Nella sconfitta del centrosinistra pesanti responsabilità del Pd (di Michele Perrone)
Una riflessione sulla tornata elettorale appena conclusasi.
Forse è giunto il momento di tentare una disamina su questa tornata elettorale foggiana.
In verità ve ne è stata più d'una; qualcuna l'ho trovata interessante - quella di Antonella Caruso, anche se non la condivido appieno-qualche altra l'ho trovata sconcertante, come quella del PD.
Se dunque il quesito è : perché Landella ha vinto e Cavaliere ha perso, la risposta è lapalisssiana.
Landella ha preso più voti di Cavaliere, come direbbe Catalano.
Ma non mi pare che tanto si debba alle foto, agli atteggiamenti, alla strategia elettorale di Landella.
Partiamo da un dato : Foggia è una città di destra, una città di provincia con condizioni economiche molto disagiate e quindi con larghi strati di popolazione in stato di bisogno, perciò sensibile alle aspettative individuali.
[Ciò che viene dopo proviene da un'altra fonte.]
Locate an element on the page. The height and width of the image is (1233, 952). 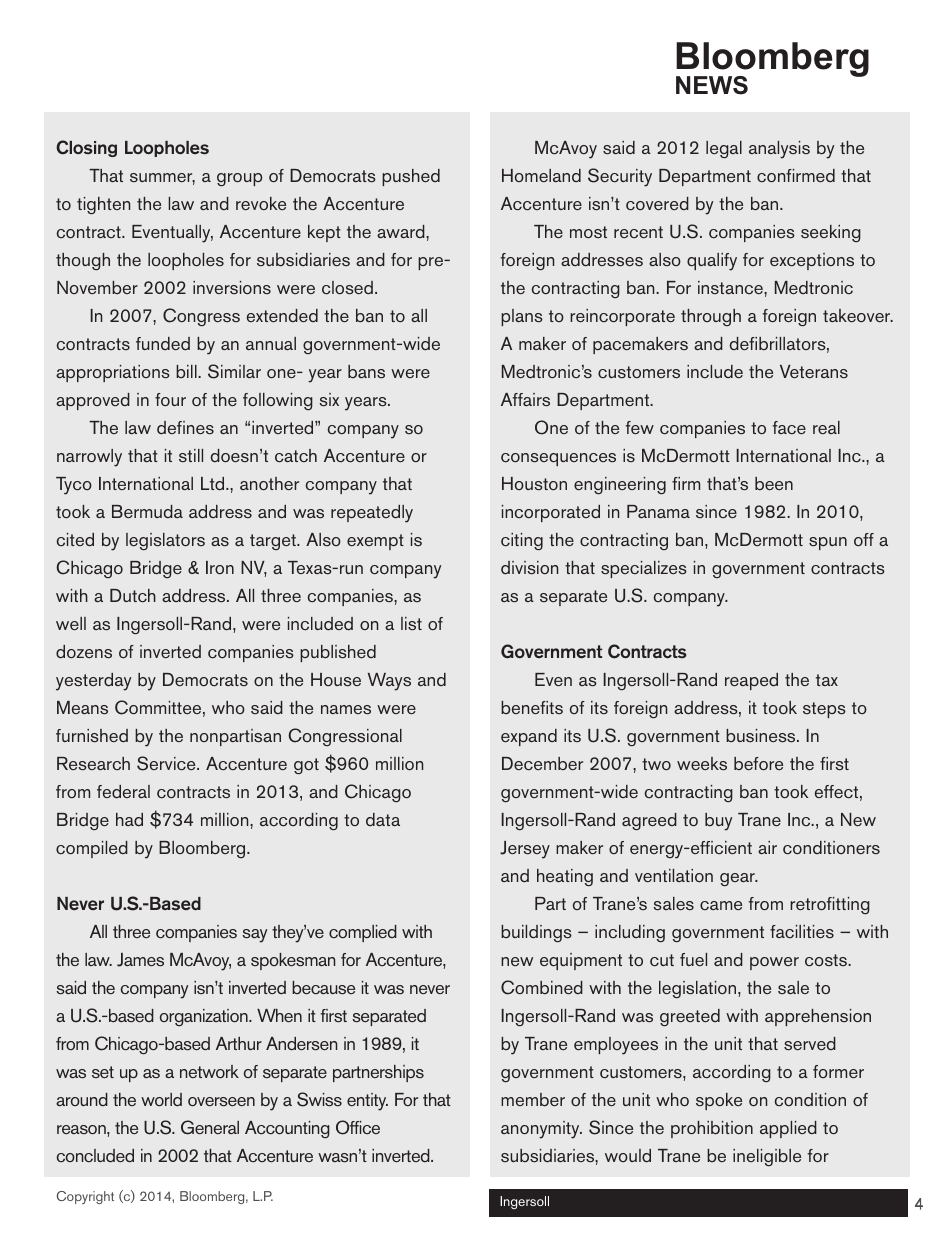
Affairs is located at coordinates (525, 400).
Vogliamo cioè dire che tra la promessa di una città più vivibile per tutti , più pulita ad esempio, e la promessa di un alloggio popolare per il proprio nucleo familiare, non c'è competizione. Vince sempre il proprio particolare. Quanto poi alla strategia elettorale, ognuno scende in campo con la propria immagine, il proprio vissuto, il proprio modo di essere.
Landella non ha interpretato il popolo foggiano: Landella è il popolo foggiano, con il suo vocabolario di duemila parole, la cosiddetta lingua del bar, con la sua idiosincrasia per i congiuntivi, con i fuochi d'artificio (avete mai visto un matrimonio popolare in cui manchino l'orchestrina od i fuochi di artificio a chiudere la serata?)
Aggiungiamo anche che va riconosciuta a Landella la capacità nell'acquisire il consenso ed una buona dose di spregiudicatezza ed avremo il quadro completo delle ragioni per cui ha vinto.
Ma adesso domandiamoci: per contrastare Landella, quale avrebbe dovuto essere la strategia di Pippo Cavaliere? In realtà Pippo ha fatto la sua parte fino in fondo e l'ha fatta bene; non gli si poteva chiedere di essere diverso da quello che è, di stravolgere il suo modo di porgersi, di mutare la sua immagine.
Chi ha perso le elezioni a Foggia, diciamolo pure, è stato il PD. Che le perderà ancora ed ancora se continuerà ad interpretare la realtà come ha fatto, cantando vittoria per i risultati ottenuti in provincia ed addirittura attribuendo la sconfitta foggiana ai 5Stelle, come se quelli avessero il dovere di scegliere al ballottaggio Cavaliere. Invece che indulgere in spiegazioni ridicole, si chieda il PD come è stato possibile cedere a Landella ed alle forze di centrodestra quelle che erano le roccaforti della sinistra, le periferie ed i quartieri popolari, Borgo Croci ed il CEP.
Fino a venti anni orsono quelli erano i punti di forza del PCI, e lo so bene perché sono stato Aggiunto del Sindaco di Borgo Croci, il primo aggiunto del Sindaco del Quartiere, e so quanto fu difficile farmi accettare, io democristiano, nella zona.
Oggi invece è proprio lì che ha vinto Landella: una ragione ci sarà!
Credo che il PD non riesca più ad interpretare i bisogni, i sentimenti di quella gente, che si sia spezzato il filo che li congiungeva, che il PD nel tentativo di superare l'essere partito di lotta sia divenuto troppo partito di governo, che nel tentativo di ampliare la propria base di consenso elettorale abbia trascurato le sue radici, che gli abbia fatto molto male l'aver allentato il rapporto con i sindacati. Sicché mi pare riduttivo parlare di sconfitta della elite e di vittoria del popolo, anche perché faccio fatica ad individuare una elite a Foggia dove al massimo si può parlare di una classe di media borghesia che trae le sue origini proprio dal popolo.
Mi pare invece di poter individuare, come scrivevo sopra, nella cesura tra popolo e partiti che fino a qualche tempo orsono lo rappresentavano, le ragioni della sconfitta.
Un'ultima osservazione: nella tanto vituperata DC, quando si perdevano le elezioni, gli organismi dirigenziali non venivano dimessi perché lo facevano da soli.
Oggi invece non si dimette mai nessuno, ed anzi nessuno riconosce le sconfitte.